Talking To Non-Parents: A guide For Beginners

By | October 22, 2021

There are some questions you simply shouldn’t ask a woman – “Are you pregnant?” comes to mind – the person with the potential bump that you’re talking to might be bloated after a big meal, wearing a fashionable empire line top, rubbing their stomach because they have indigestion and not drinking because they are the designated driver. It is NEVER safe to assume.

There are some questions in particular that you should definitely not ask a woman if you’ve worked out (without asking) that she is between 30 and 50.

I am used to being asked if I have children. This almost always happens within one minute of meeting someone new, and of course it would be ludicrous to take offence at such an innocuous and friendly enquiry. Throughout my twenties, when I answered “no,” I was usually asked if I was planning on having any. I thought this was rude and intrusive, but now I’m in my forties, people have in the main stopped asking me this. What astonishes me now, though, is the number of times I am asked “why not?”.

Let’s just take a moment here. I’ve just x you, and you have seriously just asked me why I don’t have children? Is this because you are a) incredibly rude and nosey, b) prurient and want to know details of my sex-life, c) desperate to tell perimenopausal me that my life is meaningless without understanding parenthood from the inside and that I should do something about getting my eggs fertilised pdq because you can tell from the way

I look that it’s nearly too late, d) convinced on meeting me for the first time that I am an obvious mad cat-lady/ career-driven, heartless and unmaternal, and you want to be vindicated in your preconception, e) hopeful that you can find out the big tragic secret at the centre of my marriage so you can enjoy some schadenfreude with your coffee?

Whatever your reason for asking, I hope you are prepared for some of my possible responses. I mean, “that’s absolutely none of your business!” is usually effective, but tends to throw a bit of a spanner in the conversational works. “That’s a very personal question, what makes you ask?
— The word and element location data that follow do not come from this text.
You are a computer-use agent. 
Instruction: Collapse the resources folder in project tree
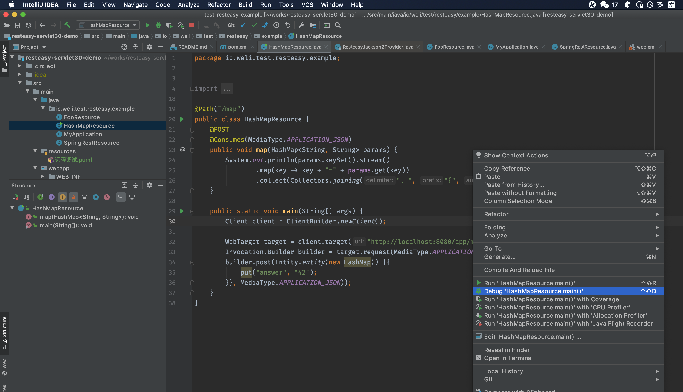tap(35, 151)
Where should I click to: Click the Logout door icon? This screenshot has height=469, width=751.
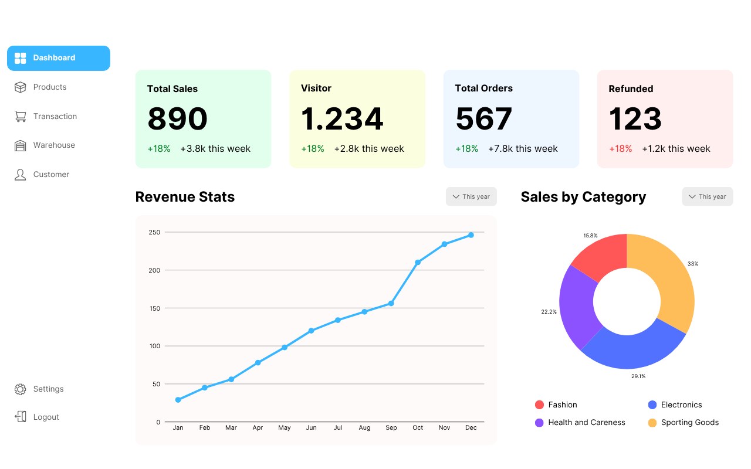[x=21, y=417]
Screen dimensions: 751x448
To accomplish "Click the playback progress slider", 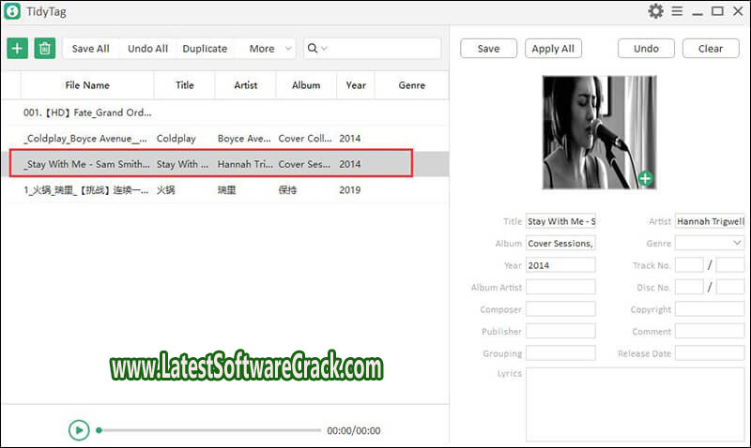I will click(x=207, y=430).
”at least encourages a dialogue and deflects the attention back away from me and my private life, but sometimes I want to be just as outrageous in my response as you were for asking the question. It’s on the tip of my tongue to say “I did have two but they were abducted by aliens” or even better “because my husband isn’t sure where to put his willy!”. If you’re just being rude and nosey or prurient, that should shut you up.